[提取的数据条目]
----------------
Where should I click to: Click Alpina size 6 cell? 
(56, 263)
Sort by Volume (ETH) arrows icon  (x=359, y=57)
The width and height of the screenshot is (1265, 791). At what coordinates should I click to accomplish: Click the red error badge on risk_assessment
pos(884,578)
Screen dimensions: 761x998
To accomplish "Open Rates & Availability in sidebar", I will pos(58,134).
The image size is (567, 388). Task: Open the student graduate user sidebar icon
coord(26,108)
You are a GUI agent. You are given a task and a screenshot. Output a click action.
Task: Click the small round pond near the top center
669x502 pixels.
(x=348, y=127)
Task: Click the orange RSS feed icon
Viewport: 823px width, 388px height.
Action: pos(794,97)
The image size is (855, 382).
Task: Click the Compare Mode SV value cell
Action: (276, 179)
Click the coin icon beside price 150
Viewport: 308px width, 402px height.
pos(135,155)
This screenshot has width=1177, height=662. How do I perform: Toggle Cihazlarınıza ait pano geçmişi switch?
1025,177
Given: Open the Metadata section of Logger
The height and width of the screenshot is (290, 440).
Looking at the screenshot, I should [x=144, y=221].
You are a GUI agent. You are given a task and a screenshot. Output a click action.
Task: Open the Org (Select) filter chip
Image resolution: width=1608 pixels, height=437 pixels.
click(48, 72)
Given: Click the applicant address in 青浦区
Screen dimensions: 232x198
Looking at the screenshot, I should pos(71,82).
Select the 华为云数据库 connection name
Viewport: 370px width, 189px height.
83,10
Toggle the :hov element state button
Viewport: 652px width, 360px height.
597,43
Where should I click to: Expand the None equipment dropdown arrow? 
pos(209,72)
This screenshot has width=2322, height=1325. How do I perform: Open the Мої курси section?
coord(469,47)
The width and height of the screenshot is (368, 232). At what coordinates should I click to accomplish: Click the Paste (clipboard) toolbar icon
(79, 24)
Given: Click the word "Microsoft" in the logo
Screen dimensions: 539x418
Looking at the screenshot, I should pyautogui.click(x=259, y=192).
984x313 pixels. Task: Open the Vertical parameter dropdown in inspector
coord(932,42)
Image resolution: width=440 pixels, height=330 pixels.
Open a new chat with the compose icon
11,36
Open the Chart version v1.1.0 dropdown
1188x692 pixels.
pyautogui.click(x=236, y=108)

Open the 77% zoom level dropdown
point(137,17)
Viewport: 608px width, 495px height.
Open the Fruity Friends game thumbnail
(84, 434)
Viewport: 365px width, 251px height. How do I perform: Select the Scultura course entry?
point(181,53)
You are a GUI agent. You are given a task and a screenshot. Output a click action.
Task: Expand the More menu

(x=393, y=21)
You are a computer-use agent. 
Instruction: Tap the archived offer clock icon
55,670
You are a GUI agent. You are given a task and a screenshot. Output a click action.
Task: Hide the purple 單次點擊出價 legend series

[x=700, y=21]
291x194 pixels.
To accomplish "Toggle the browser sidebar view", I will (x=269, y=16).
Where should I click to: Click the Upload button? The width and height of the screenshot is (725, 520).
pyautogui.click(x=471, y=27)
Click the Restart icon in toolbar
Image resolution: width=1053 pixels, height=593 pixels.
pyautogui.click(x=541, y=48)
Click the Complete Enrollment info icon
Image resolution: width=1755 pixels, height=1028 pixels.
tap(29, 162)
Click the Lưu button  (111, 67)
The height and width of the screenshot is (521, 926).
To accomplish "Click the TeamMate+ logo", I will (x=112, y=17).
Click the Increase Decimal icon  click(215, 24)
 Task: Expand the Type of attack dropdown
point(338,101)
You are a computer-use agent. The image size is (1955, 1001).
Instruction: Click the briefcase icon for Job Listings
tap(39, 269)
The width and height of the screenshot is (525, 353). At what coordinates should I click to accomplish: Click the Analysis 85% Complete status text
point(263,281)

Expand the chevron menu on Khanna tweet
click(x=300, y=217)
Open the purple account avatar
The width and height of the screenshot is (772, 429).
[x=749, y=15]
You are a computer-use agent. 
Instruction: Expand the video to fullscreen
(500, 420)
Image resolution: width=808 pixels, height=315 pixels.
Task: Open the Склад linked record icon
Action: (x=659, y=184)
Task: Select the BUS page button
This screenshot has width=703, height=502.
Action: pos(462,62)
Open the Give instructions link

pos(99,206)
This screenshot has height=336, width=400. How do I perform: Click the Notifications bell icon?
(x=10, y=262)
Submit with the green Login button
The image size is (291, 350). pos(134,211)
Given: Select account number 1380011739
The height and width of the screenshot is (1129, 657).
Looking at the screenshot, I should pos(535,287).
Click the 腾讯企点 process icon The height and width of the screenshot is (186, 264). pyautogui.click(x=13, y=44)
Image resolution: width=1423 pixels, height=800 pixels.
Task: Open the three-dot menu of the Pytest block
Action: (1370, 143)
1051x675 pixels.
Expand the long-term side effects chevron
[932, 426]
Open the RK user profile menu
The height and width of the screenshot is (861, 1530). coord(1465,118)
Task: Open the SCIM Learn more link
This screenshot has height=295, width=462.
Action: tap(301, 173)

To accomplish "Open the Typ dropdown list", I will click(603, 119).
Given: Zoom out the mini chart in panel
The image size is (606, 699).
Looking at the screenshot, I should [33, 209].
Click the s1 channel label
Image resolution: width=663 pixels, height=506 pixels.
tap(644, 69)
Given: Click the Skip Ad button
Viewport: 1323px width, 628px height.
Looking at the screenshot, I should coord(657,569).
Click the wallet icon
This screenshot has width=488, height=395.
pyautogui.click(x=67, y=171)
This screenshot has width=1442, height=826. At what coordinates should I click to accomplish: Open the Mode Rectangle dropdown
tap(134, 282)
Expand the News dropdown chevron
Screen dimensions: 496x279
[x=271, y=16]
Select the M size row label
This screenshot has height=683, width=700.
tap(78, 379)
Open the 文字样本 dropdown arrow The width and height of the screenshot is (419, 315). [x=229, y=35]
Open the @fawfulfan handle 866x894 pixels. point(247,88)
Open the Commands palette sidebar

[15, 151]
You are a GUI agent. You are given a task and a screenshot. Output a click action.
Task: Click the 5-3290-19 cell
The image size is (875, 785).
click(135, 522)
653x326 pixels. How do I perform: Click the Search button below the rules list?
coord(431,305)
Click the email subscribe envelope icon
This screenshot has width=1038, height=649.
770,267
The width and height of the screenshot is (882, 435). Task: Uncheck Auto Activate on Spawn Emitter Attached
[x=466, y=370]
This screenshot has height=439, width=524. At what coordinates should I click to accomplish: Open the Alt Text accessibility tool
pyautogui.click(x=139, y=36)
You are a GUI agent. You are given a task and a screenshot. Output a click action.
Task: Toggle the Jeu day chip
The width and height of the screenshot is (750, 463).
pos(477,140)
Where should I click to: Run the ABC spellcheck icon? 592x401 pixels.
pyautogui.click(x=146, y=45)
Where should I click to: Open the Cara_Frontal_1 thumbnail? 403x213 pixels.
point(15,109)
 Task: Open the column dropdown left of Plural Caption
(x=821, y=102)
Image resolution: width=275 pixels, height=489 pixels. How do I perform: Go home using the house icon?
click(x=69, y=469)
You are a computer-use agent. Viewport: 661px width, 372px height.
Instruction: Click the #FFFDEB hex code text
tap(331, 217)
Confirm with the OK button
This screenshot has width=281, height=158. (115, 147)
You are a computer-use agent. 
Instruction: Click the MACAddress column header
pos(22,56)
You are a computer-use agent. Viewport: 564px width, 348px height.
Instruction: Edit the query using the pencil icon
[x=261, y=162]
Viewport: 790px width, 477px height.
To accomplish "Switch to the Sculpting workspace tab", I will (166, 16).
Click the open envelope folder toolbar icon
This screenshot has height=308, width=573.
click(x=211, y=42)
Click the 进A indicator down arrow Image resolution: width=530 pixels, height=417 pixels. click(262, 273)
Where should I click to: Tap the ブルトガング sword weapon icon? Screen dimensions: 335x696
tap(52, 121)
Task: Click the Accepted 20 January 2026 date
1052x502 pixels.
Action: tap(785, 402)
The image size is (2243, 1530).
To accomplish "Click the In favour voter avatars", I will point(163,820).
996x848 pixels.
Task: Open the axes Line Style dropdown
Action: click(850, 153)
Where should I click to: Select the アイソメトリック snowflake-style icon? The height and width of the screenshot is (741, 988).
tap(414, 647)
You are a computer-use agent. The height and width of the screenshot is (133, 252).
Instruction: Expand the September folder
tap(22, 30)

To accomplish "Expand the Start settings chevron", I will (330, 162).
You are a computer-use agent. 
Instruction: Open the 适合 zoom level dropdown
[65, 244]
----------------
* _任务要求_
将材料中从含有“Given: Zoom out the mini chart in panel”的那一行到含有“Open the 文字样本”的那一行逐字抄写一遍，首尾两行都要包括在内。

* _练习结果_
Given: Zoom out the mini chart in panel
The image size is (606, 699).
Looking at the screenshot, I should [33, 209].
Click the s1 channel label
Image resolution: width=663 pixels, height=506 pixels.
tap(644, 69)
Given: Click the Skip Ad button
Viewport: 1323px width, 628px height.
Looking at the screenshot, I should coord(657,569).
Click the wallet icon
This screenshot has width=488, height=395.
pyautogui.click(x=67, y=171)
This screenshot has width=1442, height=826. At what coordinates should I click to accomplish: Open the Mode Rectangle dropdown
tap(134, 282)
Expand the News dropdown chevron
Screen dimensions: 496x279
[x=271, y=16]
Select the M size row label
This screenshot has height=683, width=700.
tap(78, 379)
Open the 文字样本 dropdown arrow The width and height of the screenshot is (419, 315). [x=229, y=35]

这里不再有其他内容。